En Madrid, estos comerciantes de mercadillo podían deambular por calles y plazas o, por el contrario, tener instituidos sus lugares de venta. Sería el caso, por ejemplo, de la Cárcel de Madrid, donde era común ver a los más conocidos ambulantes: Jean Berger, Francisco de Alcocer, Mateo de Quirós, Francisco Regort, Blas de Castro o Antonio Cabañas. Solían vender mercancía de segunda mano, es decir, libro usado, que al igual que ahora, era muy buscado por los coleccionistas y también por aquellos que buscaban una forma de adquirir volúmenes a bajos precios. También se hallarían personas, ajenas a la profesión, que vendían y compraban libros en sus propios domicilios, siendo entonces su labor bastante conocida por los bibliófilos, y por supuesto, nuevamente denostada por los libreros.

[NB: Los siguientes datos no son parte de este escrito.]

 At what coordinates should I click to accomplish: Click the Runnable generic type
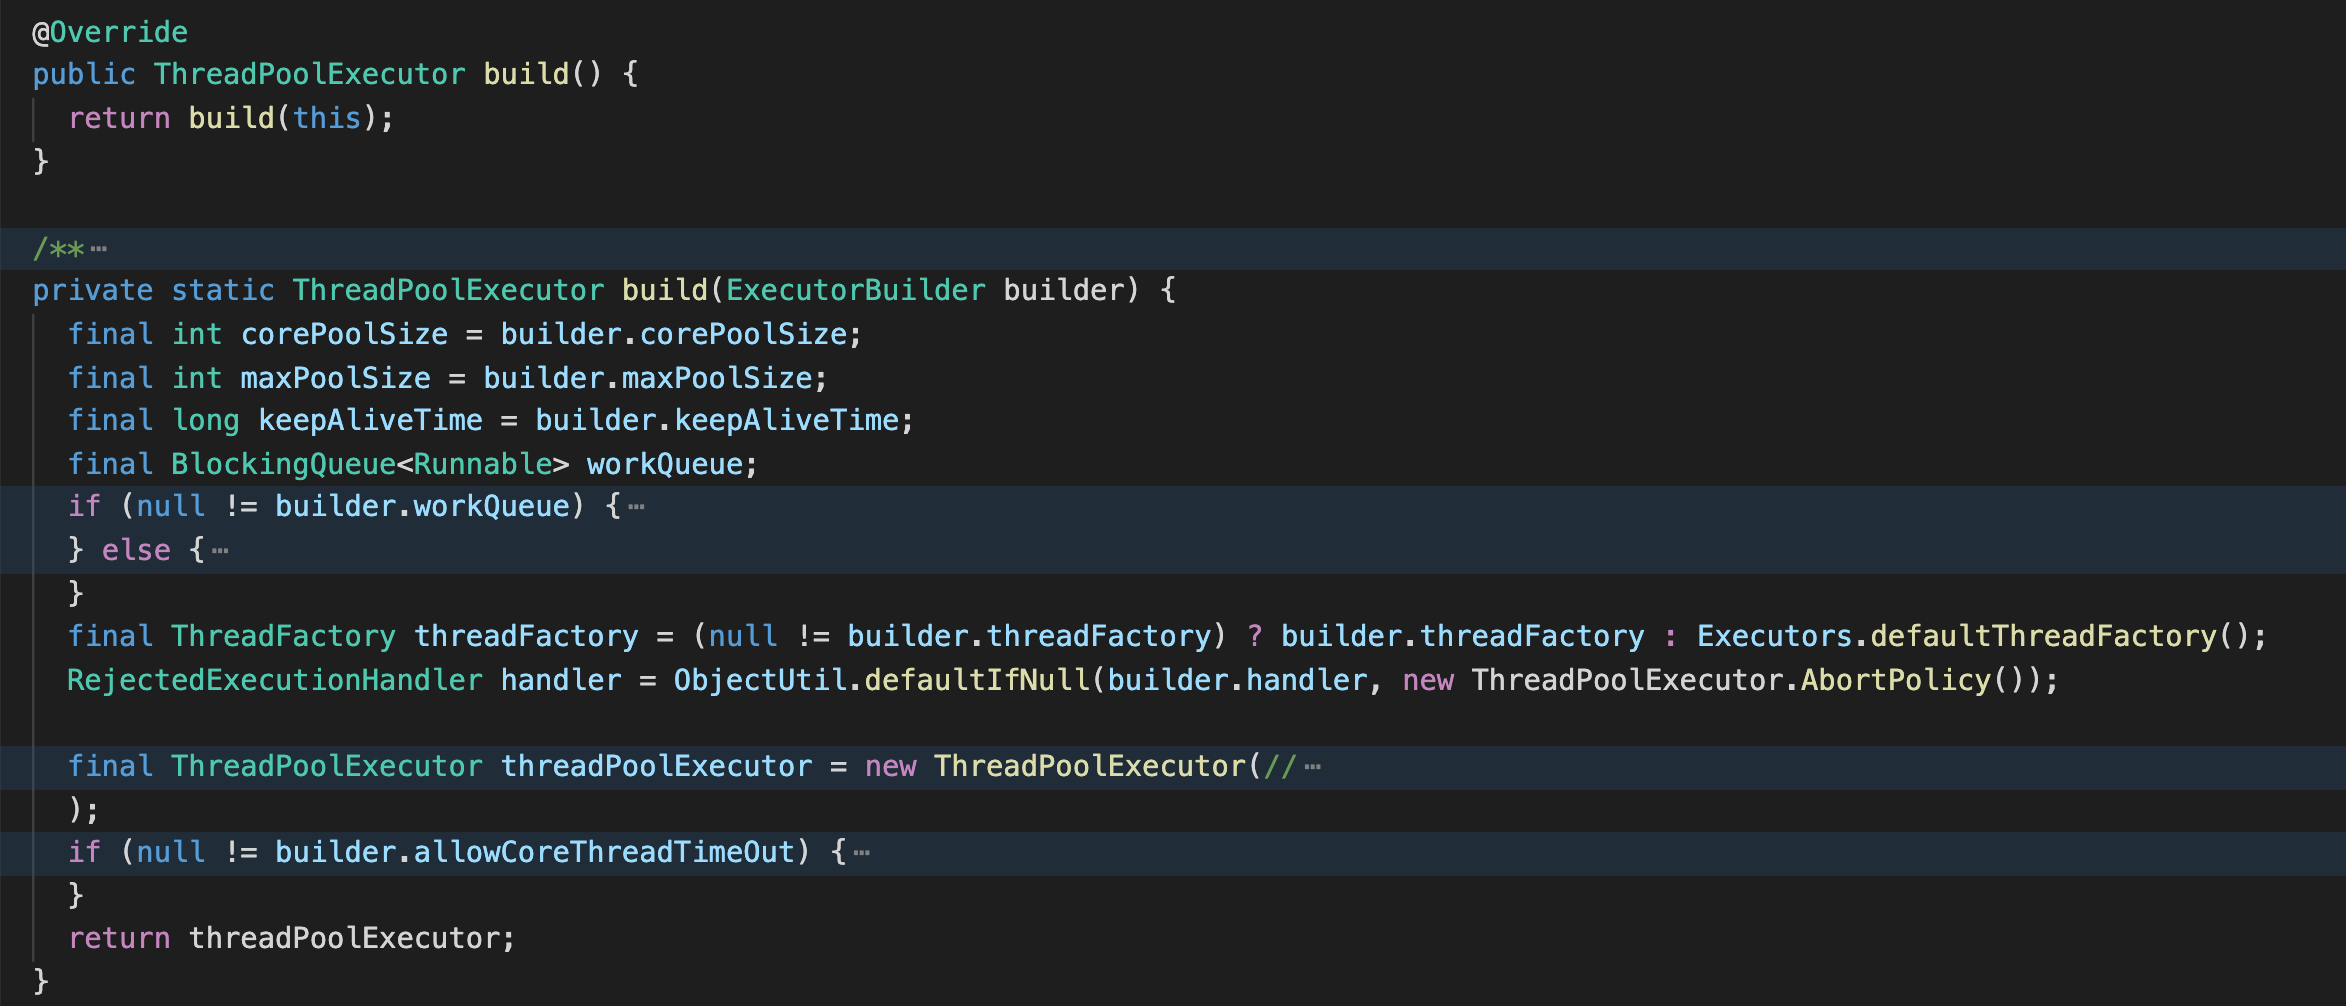coord(482,464)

En el escalafón más bajo se situarían los vendedores de literatura de cordel, los ciegos y los vendedores callejeros de hojas sueltas y relaciones. Estos pliegos de cordel, a modo de folletos, eran cuadernillos de pocas hojas —bien manuscritos, bien impresos— que originariamente llevaban los buhoneros y ciegos atados a su cintura con una cinta o un cordel, de donde toma su nombre genérico. Otras veces eran colgados y expuestos en los puestos callejeros con unas cañitas a modo de pinzas. Estos vendedores recitaban sus contenidos llamando la atención del público vendiéndolos a cambio de escasa monedas. Los ciegos que vendían estos pliegos pertenecían a la Hermandad de la Visitación, y en ocasiones, hacían valer sus privilegios para la venta frente a los intereses de algunos impresores y libreros.

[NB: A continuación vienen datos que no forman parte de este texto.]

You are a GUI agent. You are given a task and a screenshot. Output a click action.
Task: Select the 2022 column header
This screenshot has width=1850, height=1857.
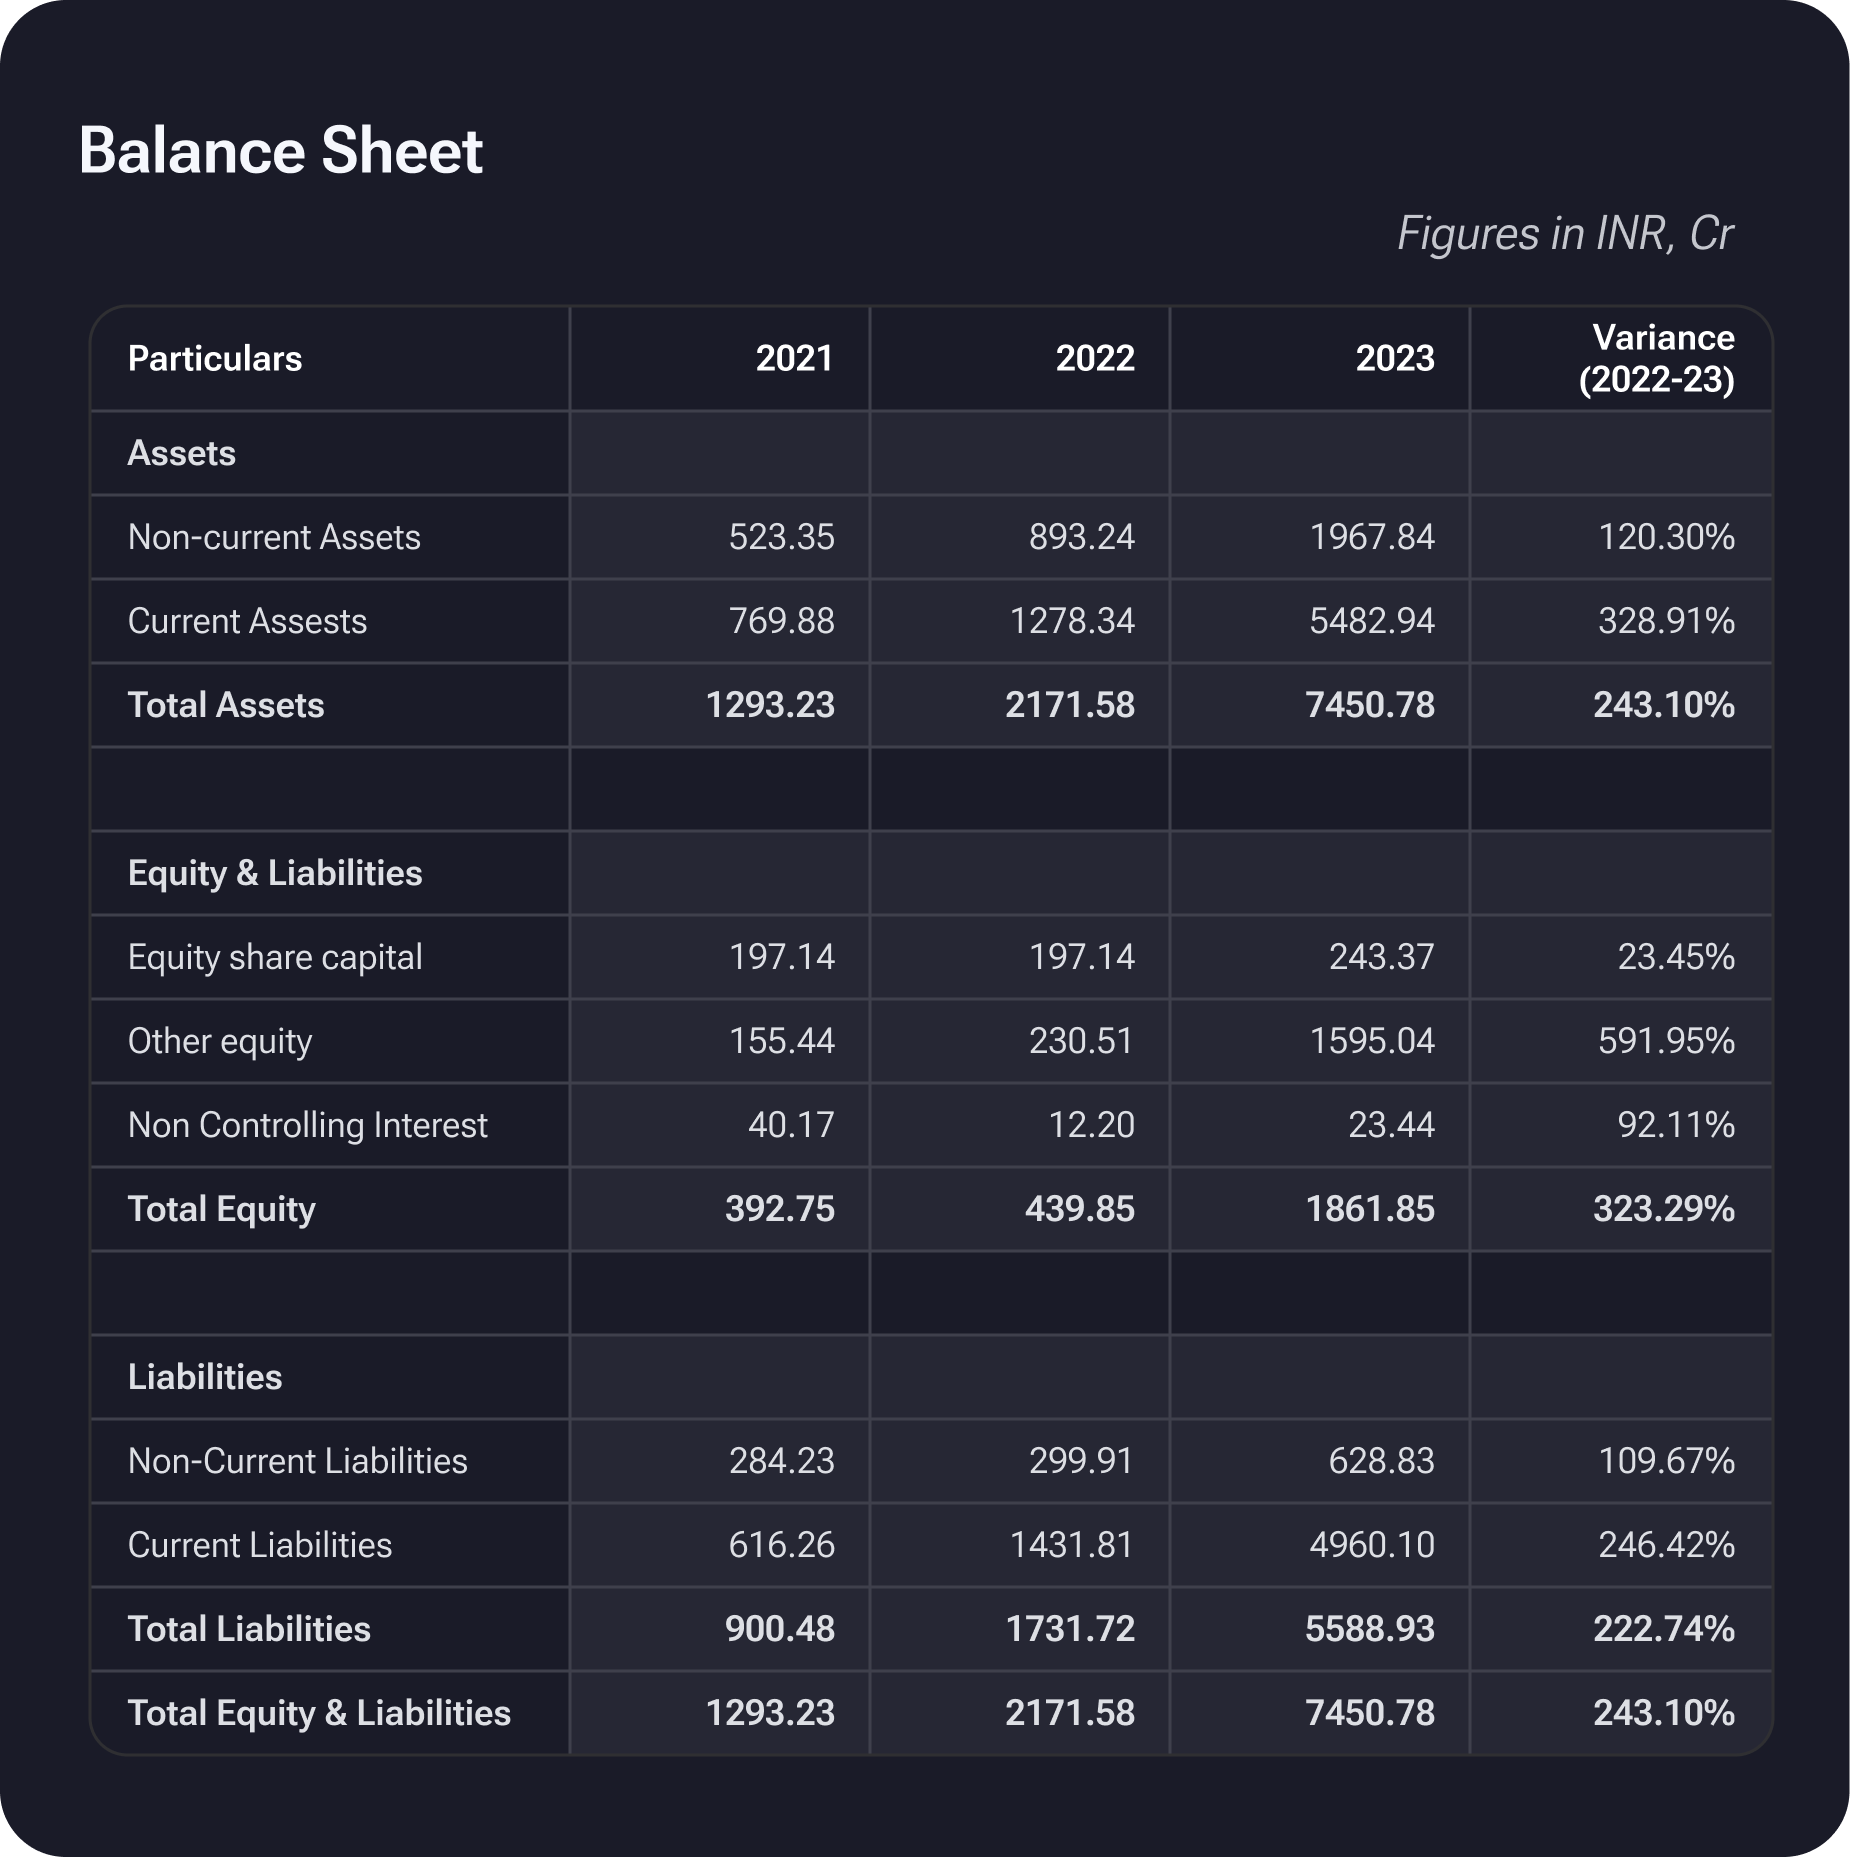[x=1094, y=358]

A diferencia del sector de los impresores, las librerías españolas sí que constituirían, en líneas generales, un negocio desarrollado y establecido. Nuestros libreros tenían sus fondos más o menos actualizados, tanto en lo publicado dentro de nuestros reinos como en los de fuera. Ya no había que encargar fuera las últimas novedades, pues existía un número suficiente de libreros, tanto españoles como foráneos afincados en España, que importaban las obras editadas en las grandes casas editoriales europeas, sedes que, por otra parte, tenían también sus propios distribuidores en nuestro país. Del xvii madrileño podemos citar paradigmas de poderosos libreros como Francisco de Robles, Francisco López, Juan Antonio Donet, Alonso Pérez de Montalbán, Francisco Anisan o Gabriel de León. Todos manejaban fuertes cantidades de dinero en sus transacciones, siendo además poseedores de numerosos bienes. Por citar un ejemplo concreto: Gabriel de León, librero y editor, llegó a ser recaudador de impuestos sobre el papel; tuvo criados, casas, coche y cochero, además de ser un notorio prestamista.

 Otros oficios relacionados con el libro y su elaboración serían: los lamineros o abridores de láminas, entre los que destacan en la Corte Juan de Courbes, Mateo Díaz, Juan Farne, Juan Bautista de Morales, Juan Navarro y Juan Peyron; los pergamineros; y los llamados escritores de libros, que trabajaban en los talleres de encuadernación rotulando títulos en los lomos de los libros o haciendo las veces de copistas.